2014-12-21 Thread Yu, Chan KitX
Hi guys,

Here's an update FYI. I have managed to get clang sort of working. It compiles 
my sample code but I can't get the binary to execute. ./a.out simply returns:


./a.out: No such file or directory.

I'm sure that a.out exists and weirdly I could get the same binary file to run 
on my build machine. So I guess it could be because of some architecture 
difference but both target and build platform are quite the same (Intel x64 in 
build machine and BayleyBay for target platform) I used valleyisland-64 for the 
target platform so both should be able to execute 64 bit binaries. I suppose I 
can specify some other configuration options there but I have no idea what to 
specify the configure parameter --target=TARGET . x64 did not do any good. So 
any idea?

Thanks,
Chan Kit


From: Yu, Chan KitX
Sent: Wednesday, December 10, 2014 11:25 AM
To: Liviu Gheorghisan; Jim Rafert; yocto@yoctoproject.org
Subject: RE: [yocto] Building clang with Yocto

Liviu and Jim,

The thing is I'm trying to integrate LLVM+Clang together in the LLVM recipe. 
The modifications that I made are just adding Clang, compiler-rt and Clang 
tools within the LLVM work directory.  Using this way, I can mimic the original 
way (the one in LLVM website) of installing Clang+LLVM. So there are just two 
recipes; llvm3.3 and llvm-common just like the ones in the OpenEmbedded 
website. I do not know if I can build Clang separately.

Jim, judging from your postbuild script, it would need a RPM based linux system 
to build isn't it?

Chan Kit

From: Liviu Gheorghisan [mailto:liviu.gheorghi...@enea.com]
Sent: Wednesday, December 10, 2014 12:27 AM
To: Yu, Chan KitX; Jim Rafert; 
yocto@yoctoproject.orgmailto:yocto@yoctoproject.org
Subject: Re: [yocto] Building clang with Yocto

Hello Yu, Jim

I think you can get the clang executable into the SDK installer script with 
something like this:

1. Add this dependency in nativesdk-packagegroup-sdk-host.bb:
RDEPENDS_${PN} += nativesdk-name-of-clang-recipe

2. In the clang recipe add this install() overwrite for the nativesdk class - 
this will install it into the SDK sysroot:
do_install_class-nativesdk() {
install -d ${D}${bindir}
install -m 0755 clang ${D}${bindir}
}

3. The clang recipe (I don't know if it has a recipe of its own, or it's part 
of the LLVM recipe) should also inherit from nativesdk:
BBCLASSEXTEND = nativesdk

Basically this should get your clang executable inside the SDK installer.
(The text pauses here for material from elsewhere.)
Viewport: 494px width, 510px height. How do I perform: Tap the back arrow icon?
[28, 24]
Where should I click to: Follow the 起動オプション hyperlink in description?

Sure 
you can add more executables related to clang (like the llvm-related ones) in 
the install_class-nativesdk() function.

- Liviu Gheorghisan
On 12/09/2014 04:36 AM, Yu, Chan KitX wrote:

I **think** I'm just inches away from success. I think I just need to invoke a 
correct install command somewhere in the do_install function but so far I have 
not managed to do so. But right now the alternative way of jamming the compiler 
into the SDK sounds tempting to me.



-Original Message-

From: Yu, Chan KitX

Sent: Tuesday, December 09, 2014 9:19 AM

To: 'Jim Rafert'; yocto@yoctoproject.orgmailto:yocto@yoctoproject.org

Subject: RE: Building clang with Yocto



Hi Jim,



How did you jam the clang compiler into the SDK tarball?



Chan Kit



-Original Message-

From: Jim Rafert [mailto:j...@spectralogic.com]

Sent: Tuesday, December 09, 2014 1:48 AM

To: yocto@yoctoproject.orgmailto:yocto@yoctoproject.org; Yu, Chan KitX

Subject: Building clang with Yocto



Hello Chan,



I have been working to a similar goal, to include clang in the toolchain to be 
used for compiling applications to run on the target.  Using clang to compile 
the OS and kernel are not required or  desired by me.



You may get some insight from the thread I started in November on the subject.  
I'm not sure that this contains all of the posts on the subject. You may want 
to search the archive for November.



I have not been successful yet in getting clang actually packaged in the 
toolchain, in the Yocto build,  but at least it builds.  I have a postbuild 
script that takes the built clang compiler from the work directory and jams it 
into the SDK tarball that is embedded in the sdk install script.



-Jim-







From: yocto-boun...@yoctoproject.orgmailto:yocto-boun...@yoctoproject.org 
[yocto-boun...@yoctoproject.orgmailto:yocto-boun...@yoctoproject.org] on 
behalf of yocto-requ...@yoctoproject.orgmailto:yocto-requ...@yoctoproject.org 
[yocto-requ...@yoctoproject.orgmailto:yocto-requ...@yoctoproject.org]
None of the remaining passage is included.